How Toronto’s Bike Share ridership kicked into high gear during COVID-19


The pandemic may have ground much of Toronto to a halt, but it hasn’t stopped the growth of the city’s bike share system.

Bike Share Toronto posted record trip numbers in 2020 and 2021, even as car use dropped and public transit ridership collapsed. And as the city emerges from COVID-19, the program’s leaders say it has a bright future. Not only are more people riding, but Bike Share is poised to build on that success by expanding to all corners of Toronto, and introducing steep discounts to make the program accessible to residents of all incomes.

“This is really a transformational point for Bike Share. It’s exciting for the program and for the city,” said Bike Share director Justin Hanna. He said his goal is to make bike sharing “an integral part of the city’s transportation network.”

“We are taking the program to the next level,” he said.

Bike Share arrived in Toronto in 2011 under the “Bixi” brand, but struggled financially and was taken over by the Toronto Parking Authority in 2014. Casual users pay $3.25 for a ride of 30 minutes or less between the system’s docking stations, or can buy an annual membership that offers unlimited rides for as little as $99.

According to to report going to the parking authority on Friday, Bike Share logged an all-time high of 3.57 million trips in 2021. That was up 23 per cent from the year before, which was also a record. The number of annual members grew by 34 per cent last year, and revenue for the publicly subsidized system grew more than one-third to $7.6 million, against operating costs of about $9.9 million.

Hanna attributes the system’s pandemic success in large part to a major expansion completed in 2020 that took it from an original deployment of just 80 stations and 1,000 bikes to 625 stations and 6,850 bikes.

Bike Share also benefited from Torontonians’ reluctance to get on crowded transit vehicles during COVID-19, and the ActiveTO program that closed major streets to car traffic and encouraged people to ride.

New cycling infrastructure also helped. According to the report, Bike Share trips on Bloor Street tripled once the program integrated its docking stations with new bike lanes there.

The positive numbers don’t mean COVID-19 has had no effect on the system. The parking authority had predicted the recent expansion would lead to 4 million rides a year, but it has yet to reach that target.

Diana Petramala, a senior economist at Ryerson University’s Center for Urban Research and Land Development, released a study last August that found the pandemic dramatically changed how people used Bike Share.

Before COVID-19, the system was largely used by commuters. Work-from-home trends that emerged during the crisis reduced that kind of ridership, but those losses were offset by an increase in recreational trips, with more people riding on weekends and on trails.

More than 530,000 Bike Share trips were taken along Toronto’s waterfront trail in 2020, while usage at the commuter hub at Union Station dropped by almost half, according to the study.

Petramala said a key question for Bike Share’s future is whether people who took up riding for recreation during the pandemic will become dedicated users once they start going back to the office a few times a week.

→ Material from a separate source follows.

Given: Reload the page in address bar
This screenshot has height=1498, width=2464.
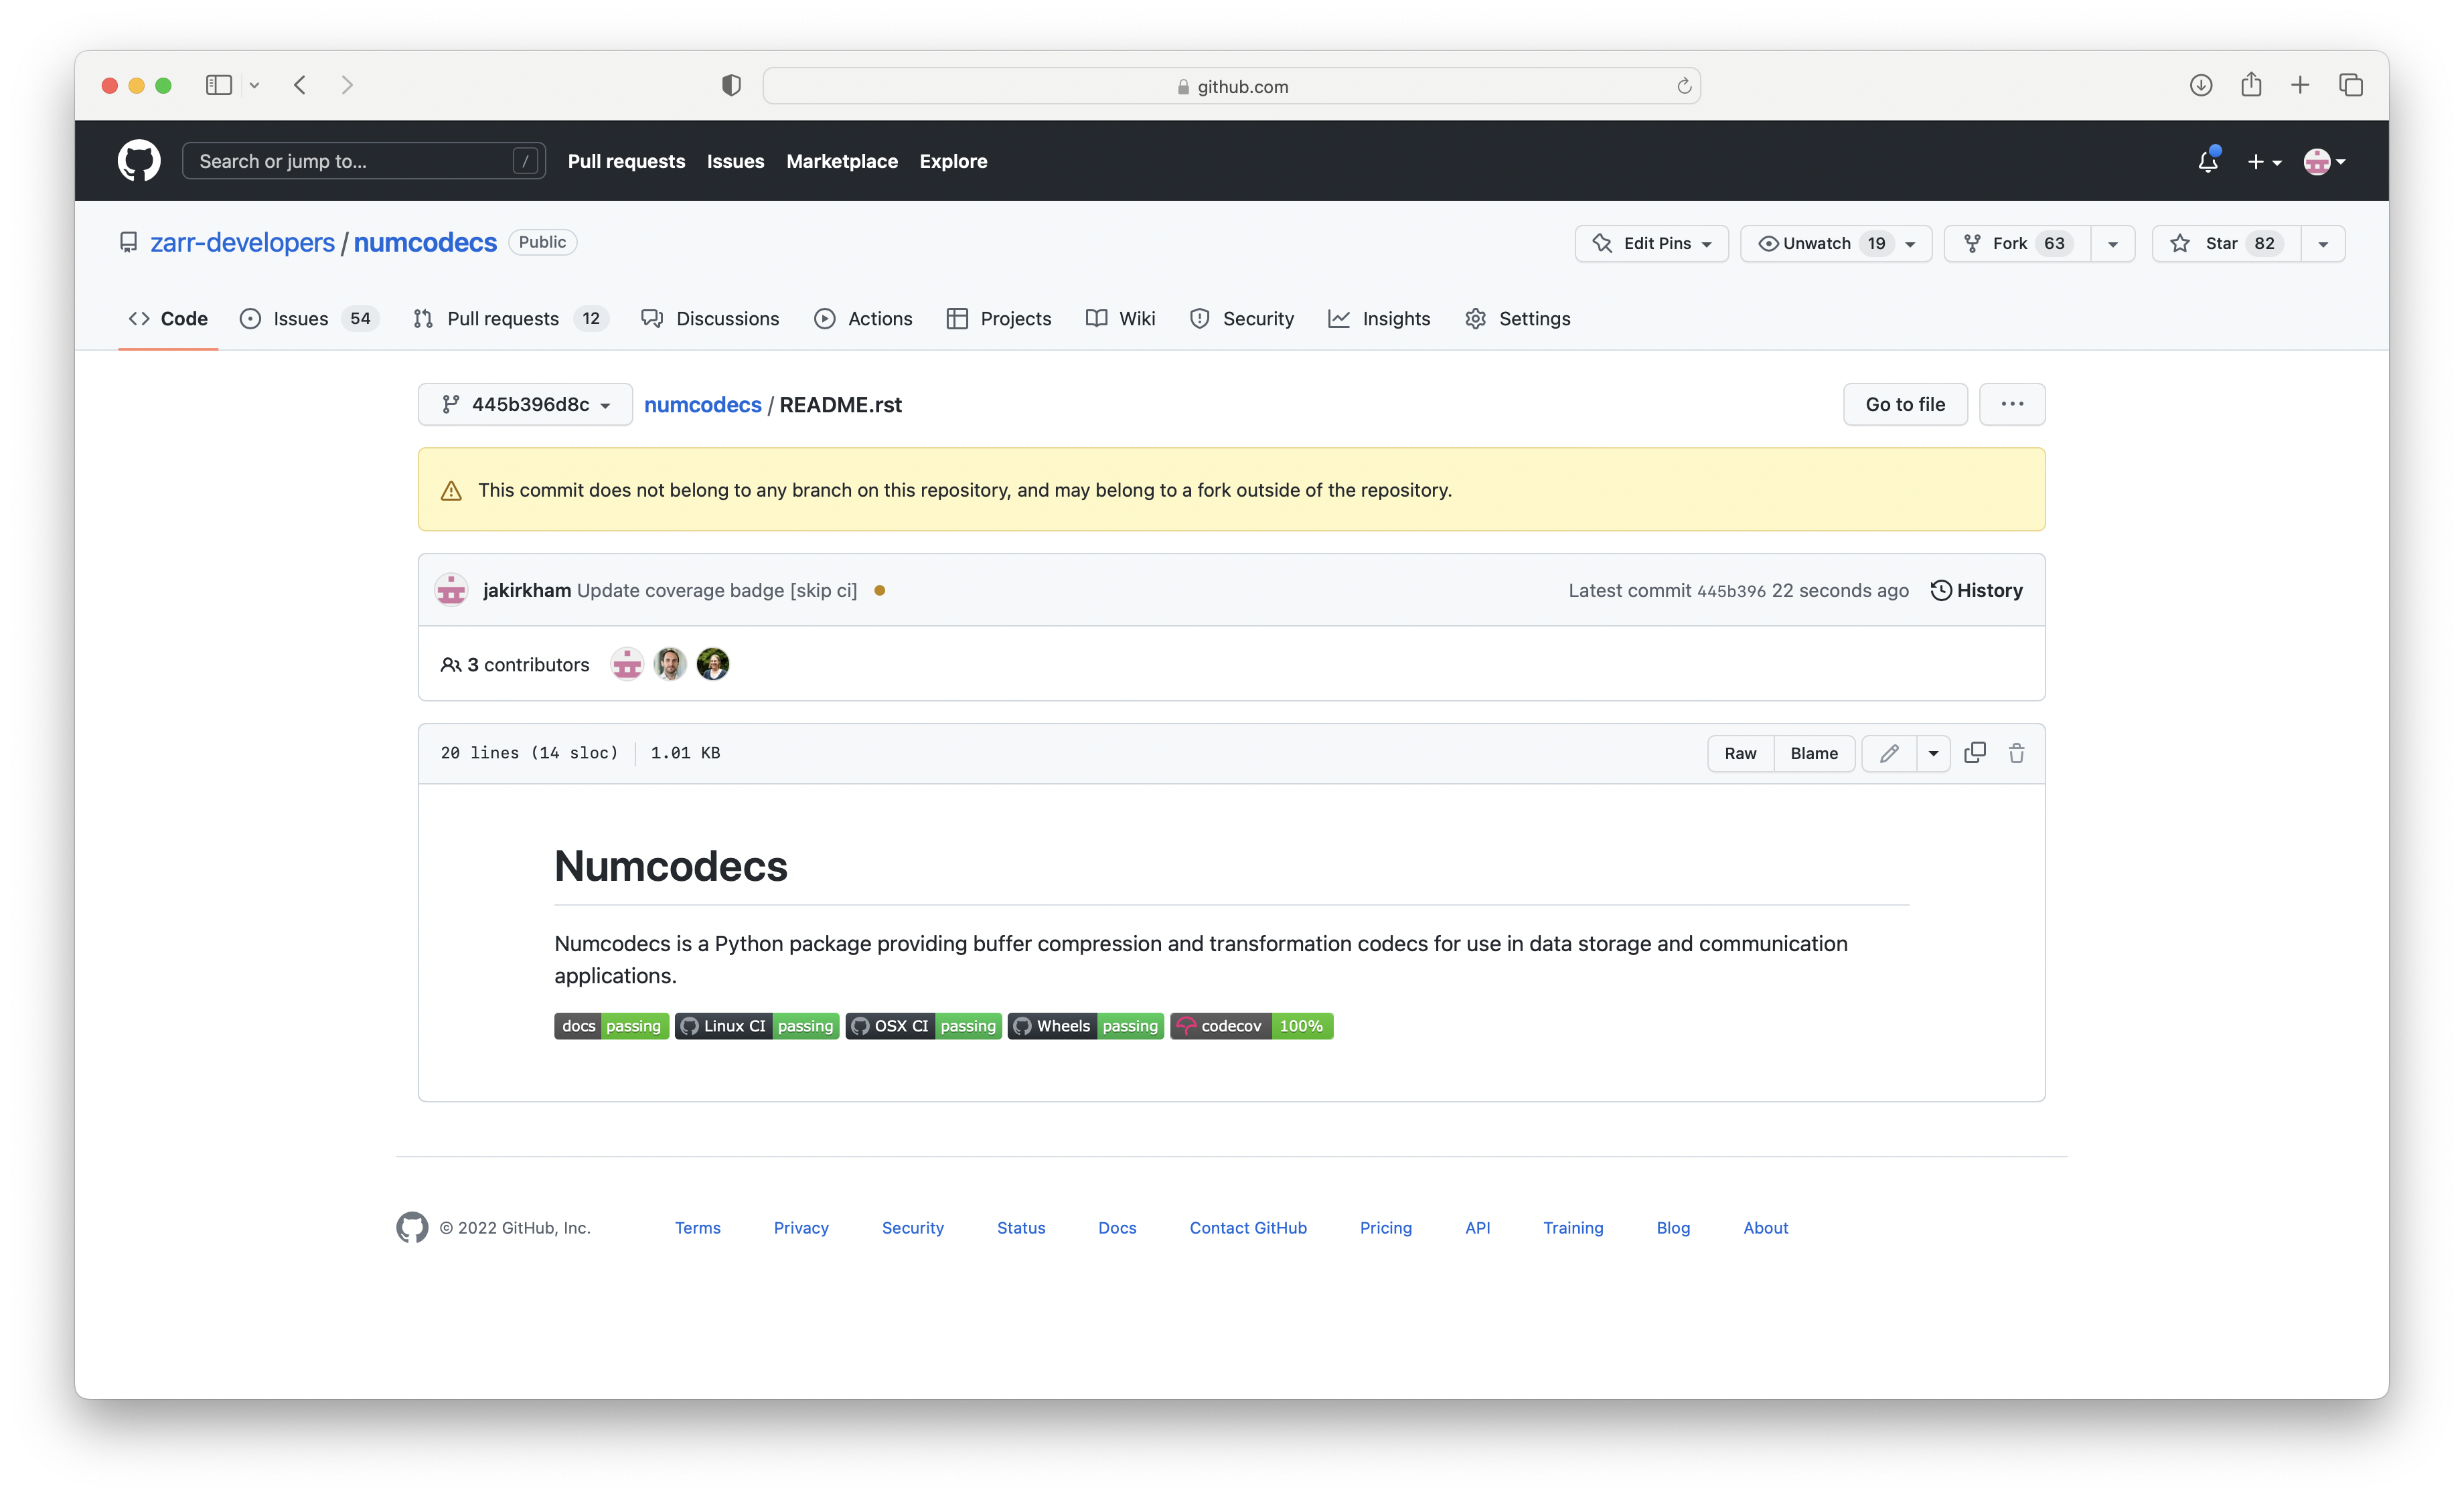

“Maybe it was something that was fun to do when things were closed” but that people will abandon in the long term, she said. If so, Bike Share could see “lower uptake than we otherwise might have expected” after COVID-19.

The parking authority is predicting a more modest ridership increase of just six per cent this year, but Hanna believes the system still has plenty of room to grow. The report going to the parking authority Friday outlines a four-year expansion program that would add 380 stations by 2025, for a total of about 1,000. It would cost $3 million in its first year.

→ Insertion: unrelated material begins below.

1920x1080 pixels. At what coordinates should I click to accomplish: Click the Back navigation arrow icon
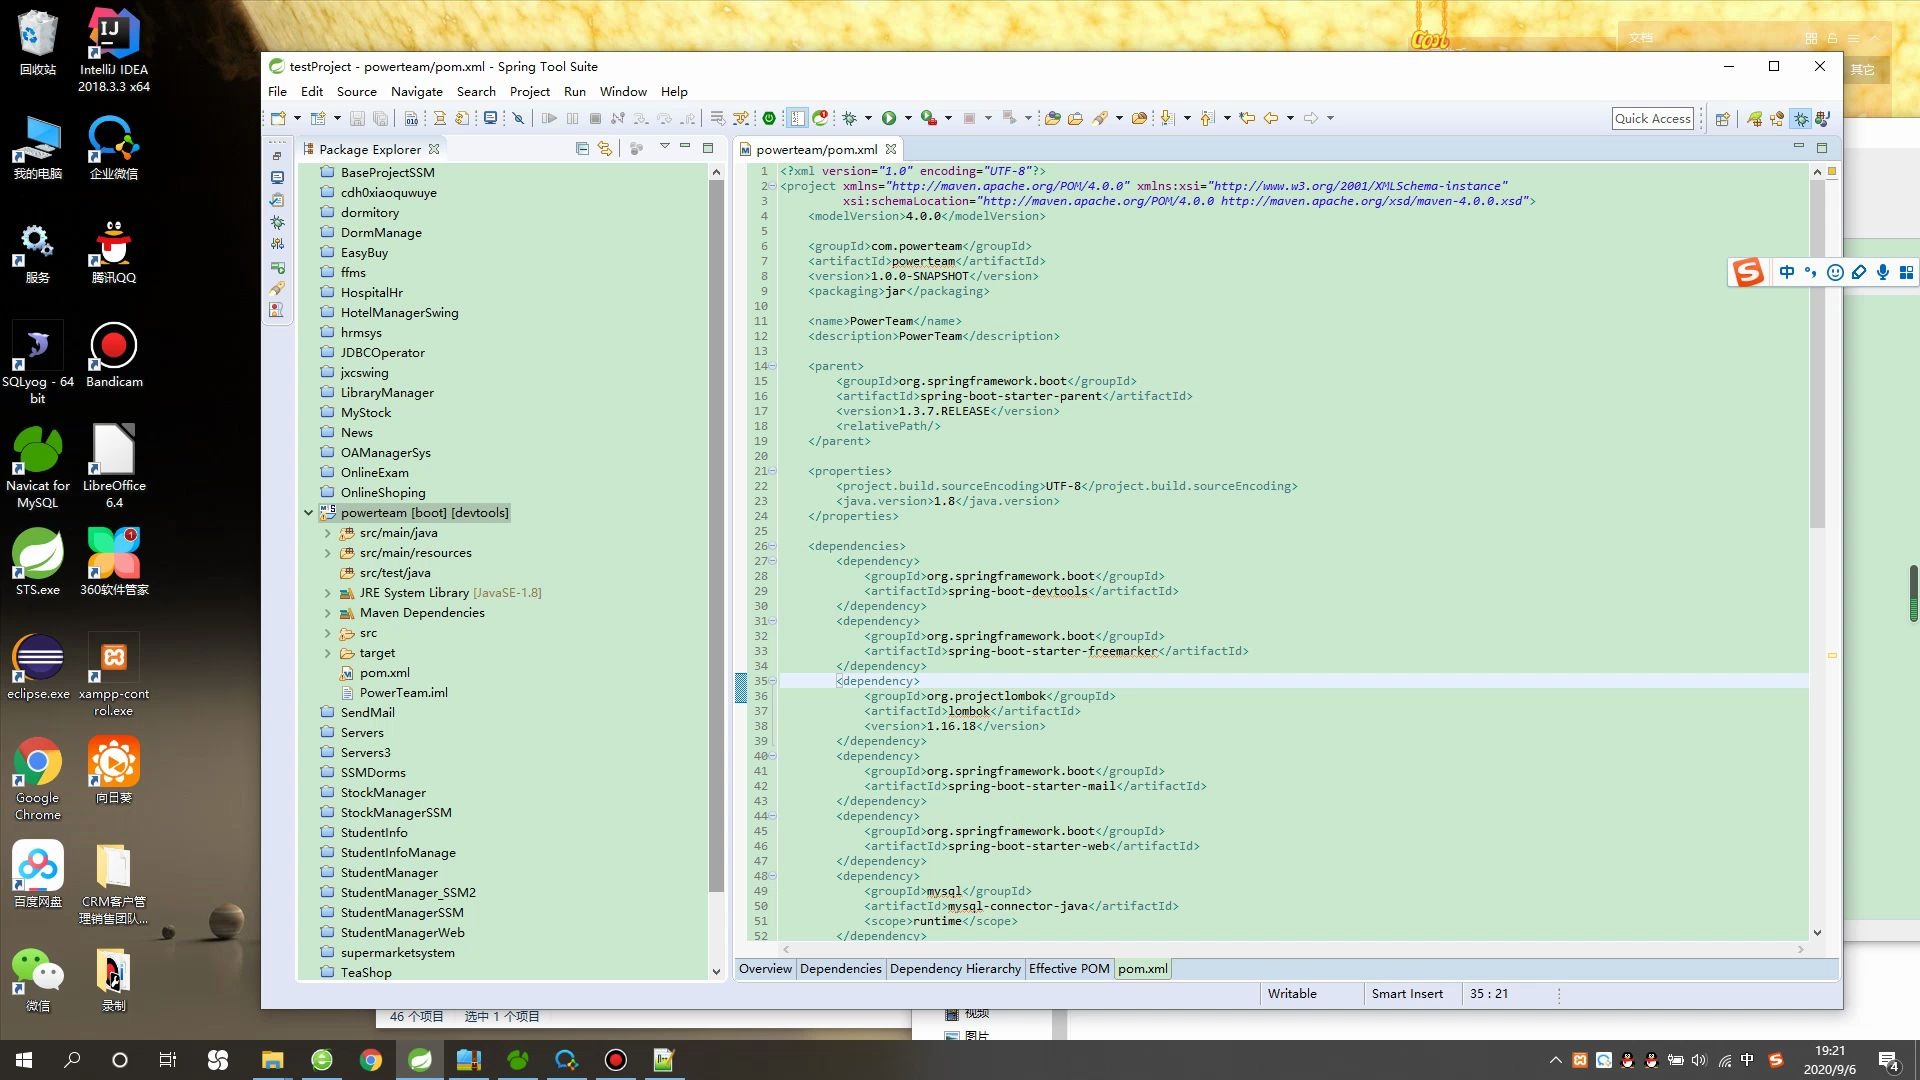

Many of the new stations would go outside Bike Share’s traditional catchment area in the center of the city. Riders took nearly 25,300 trips last year in two test areas in North York and Scarborough, which the parking authority says is indicating “there is a strong demand for bike share beyond the central system.”

The growth plan would link the North York and Scarborough zones with the central system, and extend Bike Share into all 25 Toronto wards by 2025.

Erhard Kraus, a member of the cycling advocacy group Toronto East Cyclists, said Bike Share would offer a low-cost transportation option to families in densely populated apartment communities Scarborough.

He called the planned expansion “wonderful news,” but said many major streets in the area are dangerous to ride on, so any expansion must be accompanied by the construction of new bike lanes in the suburb.“It’s got to go hand in hand, ” he said.

Distances between destinations outside downtown also tend to be longer, which is one reason why Bike Share intends to add at least 225 electric bikes to its fleet this year. The system already has 300 of the vehicles, which can go up to 25 km/h and enable users to cover longer trips.

The program also hopes to become more accessible by introducing a discounted $5 annual membership for low-income residents. Eligibility would be the same as for the city’s Fair Pass program for the TTC, and Hanna said Bike Share hopes to launch the discount by early 2023.

“We want to make sure that every Torontonian has access to Bike Share, regardless of income,” he said.